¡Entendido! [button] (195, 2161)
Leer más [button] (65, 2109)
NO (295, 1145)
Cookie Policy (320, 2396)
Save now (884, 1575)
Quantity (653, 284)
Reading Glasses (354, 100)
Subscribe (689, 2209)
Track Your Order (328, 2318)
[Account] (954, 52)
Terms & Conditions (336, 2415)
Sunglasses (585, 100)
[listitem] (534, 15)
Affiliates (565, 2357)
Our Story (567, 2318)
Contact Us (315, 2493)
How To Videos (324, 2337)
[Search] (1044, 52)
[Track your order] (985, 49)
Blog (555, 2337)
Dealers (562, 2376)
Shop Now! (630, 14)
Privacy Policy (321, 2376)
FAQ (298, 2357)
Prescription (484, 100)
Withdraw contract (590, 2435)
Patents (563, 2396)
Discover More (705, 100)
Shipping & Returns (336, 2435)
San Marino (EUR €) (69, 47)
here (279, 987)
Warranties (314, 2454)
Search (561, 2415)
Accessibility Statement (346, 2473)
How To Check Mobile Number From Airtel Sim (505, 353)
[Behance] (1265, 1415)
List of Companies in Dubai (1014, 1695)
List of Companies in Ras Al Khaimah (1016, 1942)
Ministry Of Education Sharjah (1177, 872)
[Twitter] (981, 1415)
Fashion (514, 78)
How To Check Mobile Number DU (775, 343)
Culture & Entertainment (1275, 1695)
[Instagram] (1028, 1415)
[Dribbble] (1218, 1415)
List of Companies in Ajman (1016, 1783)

:::::

Update the data above by changing every occurrence of "List of Companies" to "Directory of Companies", leaving everything else unchanged.

¡Entendido! [button] (195, 2161)
Leer más [button] (65, 2109)
NO (295, 1145)
Cookie Policy (320, 2396)
Save now (884, 1575)
Quantity (653, 284)
Reading Glasses (354, 100)
Subscribe (689, 2209)
Track Your Order (328, 2318)
[Account] (954, 52)
Terms & Conditions (336, 2415)
Sunglasses (585, 100)
[listitem] (534, 15)
Affiliates (565, 2357)
Our Story (567, 2318)
Contact Us (315, 2493)
How To Videos (324, 2337)
[Search] (1044, 52)
[Track your order] (985, 49)
Blog (555, 2337)
Dealers (562, 2376)
Shop Now! (630, 14)
Privacy Policy (321, 2376)
FAQ (298, 2357)
Prescription (484, 100)
Withdraw contract (590, 2435)
Patents (563, 2396)
Discover More (705, 100)
Shipping & Returns (336, 2435)
San Marino (EUR €) (69, 47)
here (279, 987)
Warranties (314, 2454)
Search (561, 2415)
Accessibility Statement (346, 2473)
How To Check Mobile Number From Airtel Sim (505, 353)
[Behance] (1265, 1415)
Directory of Companies in Dubai (1014, 1695)
Directory of Companies in Ras Al Khaimah (1016, 1942)
Ministry Of Education Sharjah (1177, 872)
[Twitter] (981, 1415)
Fashion (514, 78)
How To Check Mobile Number DU (775, 343)
Culture & Entertainment (1275, 1695)
[Instagram] (1028, 1415)
[Dribbble] (1218, 1415)
Directory of Companies in Ajman (1016, 1783)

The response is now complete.